VORLIEGENDE AUFLISTUNG
○ ○ ○
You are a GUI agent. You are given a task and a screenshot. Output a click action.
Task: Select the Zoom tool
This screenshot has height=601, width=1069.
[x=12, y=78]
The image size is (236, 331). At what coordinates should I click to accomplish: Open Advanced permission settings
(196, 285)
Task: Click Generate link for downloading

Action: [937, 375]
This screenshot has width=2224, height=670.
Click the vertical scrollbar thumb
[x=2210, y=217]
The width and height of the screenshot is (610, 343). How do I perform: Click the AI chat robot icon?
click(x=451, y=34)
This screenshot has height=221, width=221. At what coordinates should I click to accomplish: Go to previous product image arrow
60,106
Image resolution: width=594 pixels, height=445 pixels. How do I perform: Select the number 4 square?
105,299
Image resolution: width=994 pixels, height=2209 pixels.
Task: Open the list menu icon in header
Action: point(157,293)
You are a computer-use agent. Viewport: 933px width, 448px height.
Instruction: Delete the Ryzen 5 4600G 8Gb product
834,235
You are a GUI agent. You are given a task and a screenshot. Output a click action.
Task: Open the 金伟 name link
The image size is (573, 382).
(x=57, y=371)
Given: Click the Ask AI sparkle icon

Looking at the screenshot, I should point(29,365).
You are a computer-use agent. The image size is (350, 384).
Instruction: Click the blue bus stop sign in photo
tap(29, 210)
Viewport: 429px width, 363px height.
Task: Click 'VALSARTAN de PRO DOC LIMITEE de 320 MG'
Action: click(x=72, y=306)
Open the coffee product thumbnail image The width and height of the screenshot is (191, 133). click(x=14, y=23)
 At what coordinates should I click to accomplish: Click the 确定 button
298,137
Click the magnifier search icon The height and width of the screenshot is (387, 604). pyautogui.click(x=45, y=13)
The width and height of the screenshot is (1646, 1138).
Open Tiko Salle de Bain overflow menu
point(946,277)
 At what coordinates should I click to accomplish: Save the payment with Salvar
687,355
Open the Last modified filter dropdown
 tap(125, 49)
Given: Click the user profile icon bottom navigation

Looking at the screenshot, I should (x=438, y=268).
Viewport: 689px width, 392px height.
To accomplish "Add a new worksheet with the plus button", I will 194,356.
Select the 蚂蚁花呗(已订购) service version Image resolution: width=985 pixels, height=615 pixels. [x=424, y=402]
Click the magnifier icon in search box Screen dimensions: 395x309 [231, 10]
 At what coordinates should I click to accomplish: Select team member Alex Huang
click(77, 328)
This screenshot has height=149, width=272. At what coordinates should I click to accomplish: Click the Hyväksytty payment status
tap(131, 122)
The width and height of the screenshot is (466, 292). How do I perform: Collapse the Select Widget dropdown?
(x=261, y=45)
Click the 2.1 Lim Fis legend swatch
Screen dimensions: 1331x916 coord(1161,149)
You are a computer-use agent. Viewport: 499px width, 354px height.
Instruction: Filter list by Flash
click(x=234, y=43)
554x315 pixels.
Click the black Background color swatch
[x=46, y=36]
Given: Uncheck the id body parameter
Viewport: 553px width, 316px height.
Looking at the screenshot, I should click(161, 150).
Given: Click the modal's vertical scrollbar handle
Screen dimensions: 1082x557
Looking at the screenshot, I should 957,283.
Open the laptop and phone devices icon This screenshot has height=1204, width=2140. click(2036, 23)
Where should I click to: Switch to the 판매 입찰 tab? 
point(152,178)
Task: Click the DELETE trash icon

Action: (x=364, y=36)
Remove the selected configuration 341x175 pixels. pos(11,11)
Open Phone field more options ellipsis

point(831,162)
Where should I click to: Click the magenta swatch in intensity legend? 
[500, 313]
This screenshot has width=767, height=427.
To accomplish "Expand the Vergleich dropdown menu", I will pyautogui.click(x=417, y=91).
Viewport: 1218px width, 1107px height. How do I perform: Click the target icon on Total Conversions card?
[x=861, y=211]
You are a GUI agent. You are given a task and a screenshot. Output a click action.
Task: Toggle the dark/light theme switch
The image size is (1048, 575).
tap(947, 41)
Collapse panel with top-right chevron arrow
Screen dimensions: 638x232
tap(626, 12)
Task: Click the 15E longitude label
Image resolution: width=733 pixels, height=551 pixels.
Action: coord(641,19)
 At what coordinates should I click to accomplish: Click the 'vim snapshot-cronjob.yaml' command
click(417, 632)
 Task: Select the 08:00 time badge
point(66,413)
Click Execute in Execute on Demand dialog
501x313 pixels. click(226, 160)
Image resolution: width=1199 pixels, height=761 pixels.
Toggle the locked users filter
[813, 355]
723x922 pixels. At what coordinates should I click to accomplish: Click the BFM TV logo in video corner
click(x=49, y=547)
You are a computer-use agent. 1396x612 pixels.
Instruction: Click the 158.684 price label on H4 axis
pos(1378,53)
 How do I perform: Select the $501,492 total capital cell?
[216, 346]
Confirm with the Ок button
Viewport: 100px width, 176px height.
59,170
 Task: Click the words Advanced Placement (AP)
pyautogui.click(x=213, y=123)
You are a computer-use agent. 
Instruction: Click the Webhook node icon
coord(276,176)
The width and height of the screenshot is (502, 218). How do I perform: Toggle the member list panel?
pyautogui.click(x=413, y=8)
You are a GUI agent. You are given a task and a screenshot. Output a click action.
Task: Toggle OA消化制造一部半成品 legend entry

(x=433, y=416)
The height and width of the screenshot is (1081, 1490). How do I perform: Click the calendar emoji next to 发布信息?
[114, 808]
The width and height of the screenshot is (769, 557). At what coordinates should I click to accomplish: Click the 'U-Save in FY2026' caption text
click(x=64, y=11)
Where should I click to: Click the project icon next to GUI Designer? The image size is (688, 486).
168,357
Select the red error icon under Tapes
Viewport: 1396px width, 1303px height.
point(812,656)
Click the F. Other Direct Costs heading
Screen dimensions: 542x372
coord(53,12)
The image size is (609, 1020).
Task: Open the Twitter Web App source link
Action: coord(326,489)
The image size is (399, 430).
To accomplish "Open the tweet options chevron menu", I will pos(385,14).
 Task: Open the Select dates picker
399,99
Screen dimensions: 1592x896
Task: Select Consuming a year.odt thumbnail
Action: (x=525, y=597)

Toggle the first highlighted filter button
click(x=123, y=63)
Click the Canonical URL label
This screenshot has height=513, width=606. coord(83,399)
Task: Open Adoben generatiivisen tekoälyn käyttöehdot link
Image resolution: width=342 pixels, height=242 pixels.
○ ○ ○
AUFGABENZIEL
Gib die gesamte Auflistung oben Zeile für Zeile unverändert aus.

ENDERGEBNIS
You are a GUI agent. You are given a task and a screenshot. Output a click action.
Task: Select the Zoom tool
This screenshot has height=601, width=1069.
[x=12, y=78]
The image size is (236, 331). At what coordinates should I click to accomplish: Open Advanced permission settings
(196, 285)
Task: Click Generate link for downloading

Action: [937, 375]
This screenshot has width=2224, height=670.
Click the vertical scrollbar thumb
[x=2210, y=217]
The width and height of the screenshot is (610, 343). How do I perform: Click the AI chat robot icon?
click(x=451, y=34)
This screenshot has height=221, width=221. At what coordinates should I click to accomplish: Go to previous product image arrow
60,106
Image resolution: width=594 pixels, height=445 pixels. How do I perform: Select the number 4 square?
105,299
Image resolution: width=994 pixels, height=2209 pixels.
Task: Open the list menu icon in header
Action: point(157,293)
You are a computer-use agent. Viewport: 933px width, 448px height.
Instruction: Delete the Ryzen 5 4600G 8Gb product
834,235
You are a GUI agent. You are given a task and a screenshot. Output a click action.
Task: Open the 金伟 name link
The image size is (573, 382).
(x=57, y=371)
Given: Click the Ask AI sparkle icon

Looking at the screenshot, I should point(29,365).
You are a computer-use agent. The image size is (350, 384).
Instruction: Click the blue bus stop sign in photo
tap(29, 210)
Viewport: 429px width, 363px height.
Task: Click 'VALSARTAN de PRO DOC LIMITEE de 320 MG'
Action: click(x=72, y=306)
Open the coffee product thumbnail image The width and height of the screenshot is (191, 133). click(x=14, y=23)
 At what coordinates should I click to accomplish: Click the 确定 button
298,137
Click the magnifier search icon The height and width of the screenshot is (387, 604). pyautogui.click(x=45, y=13)
The width and height of the screenshot is (1646, 1138).
Open Tiko Salle de Bain overflow menu
point(946,277)
 At what coordinates should I click to accomplish: Save the payment with Salvar
687,355
Open the Last modified filter dropdown
 tap(125, 49)
Given: Click the user profile icon bottom navigation

Looking at the screenshot, I should (x=438, y=268).
Viewport: 689px width, 392px height.
To accomplish "Add a new worksheet with the plus button", I will 194,356.
Select the 蚂蚁花呗(已订购) service version Image resolution: width=985 pixels, height=615 pixels. [x=424, y=402]
Click the magnifier icon in search box Screen dimensions: 395x309 [231, 10]
 At what coordinates should I click to accomplish: Select team member Alex Huang
click(77, 328)
This screenshot has height=149, width=272. At what coordinates should I click to accomplish: Click the Hyväksytty payment status
tap(131, 122)
The width and height of the screenshot is (466, 292). How do I perform: Collapse the Select Widget dropdown?
(x=261, y=45)
Click the 2.1 Lim Fis legend swatch
Screen dimensions: 1331x916 coord(1161,149)
You are a computer-use agent. Viewport: 499px width, 354px height.
Instruction: Filter list by Flash
click(x=234, y=43)
554x315 pixels.
Click the black Background color swatch
[x=46, y=36]
Given: Uncheck the id body parameter
Viewport: 553px width, 316px height.
Looking at the screenshot, I should click(161, 150).
Given: Click the modal's vertical scrollbar handle
Screen dimensions: 1082x557
Looking at the screenshot, I should 957,283.
Open the laptop and phone devices icon This screenshot has height=1204, width=2140. click(2036, 23)
Where should I click to: Switch to the 판매 입찰 tab? 
point(152,178)
Task: Click the DELETE trash icon

Action: (x=364, y=36)
Remove the selected configuration 341x175 pixels. pos(11,11)
Open Phone field more options ellipsis

point(831,162)
Where should I click to: Click the magenta swatch in intensity legend? 
[500, 313]
This screenshot has width=767, height=427.
To accomplish "Expand the Vergleich dropdown menu", I will pyautogui.click(x=417, y=91).
Viewport: 1218px width, 1107px height. How do I perform: Click the target icon on Total Conversions card?
[x=861, y=211]
You are a GUI agent. You are given a task and a screenshot. Output a click action.
Task: Toggle the dark/light theme switch
The image size is (1048, 575).
tap(947, 41)
Collapse panel with top-right chevron arrow
Screen dimensions: 638x232
tap(626, 12)
Task: Click the 15E longitude label
Image resolution: width=733 pixels, height=551 pixels.
Action: coord(641,19)
 At what coordinates should I click to accomplish: Click the 'vim snapshot-cronjob.yaml' command
click(417, 632)
 Task: Select the 08:00 time badge
point(66,413)
Click Execute in Execute on Demand dialog
501x313 pixels. click(226, 160)
Image resolution: width=1199 pixels, height=761 pixels.
Toggle the locked users filter
[813, 355]
723x922 pixels. At what coordinates should I click to accomplish: Click the BFM TV logo in video corner
click(x=49, y=547)
You are a computer-use agent. 1396x612 pixels.
Instruction: Click the 158.684 price label on H4 axis
pos(1378,53)
 How do I perform: Select the $501,492 total capital cell?
[216, 346]
Confirm with the Ок button
Viewport: 100px width, 176px height.
59,170
 Task: Click the words Advanced Placement (AP)
pyautogui.click(x=213, y=123)
You are a computer-use agent. 
Instruction: Click the Webhook node icon
coord(276,176)
The width and height of the screenshot is (502, 218). How do I perform: Toggle the member list panel?
pyautogui.click(x=413, y=8)
You are a GUI agent. You are given a task and a screenshot. Output a click action.
Task: Toggle OA消化制造一部半成品 legend entry

(x=433, y=416)
The height and width of the screenshot is (1081, 1490). How do I perform: Click the calendar emoji next to 发布信息?
[114, 808]
The width and height of the screenshot is (769, 557). At what coordinates should I click to accomplish: Click the 'U-Save in FY2026' caption text
click(x=64, y=11)
Where should I click to: Click the project icon next to GUI Designer? The image size is (688, 486).
168,357
Select the red error icon under Tapes
Viewport: 1396px width, 1303px height.
point(812,656)
Click the F. Other Direct Costs heading
Screen dimensions: 542x372
coord(53,12)
The image size is (609, 1020).
Task: Open the Twitter Web App source link
Action: coord(326,489)
The image size is (399, 430).
To accomplish "Open the tweet options chevron menu", I will pos(385,14).
 Task: Open the Select dates picker
399,99
Screen dimensions: 1592x896
Task: Select Consuming a year.odt thumbnail
Action: (x=525, y=597)

Toggle the first highlighted filter button
click(x=123, y=63)
Click the Canonical URL label
This screenshot has height=513, width=606. coord(83,399)
Task: Open Adoben generatiivisen tekoälyn käyttöehdot link
Image resolution: width=342 pixels, height=242 pixels.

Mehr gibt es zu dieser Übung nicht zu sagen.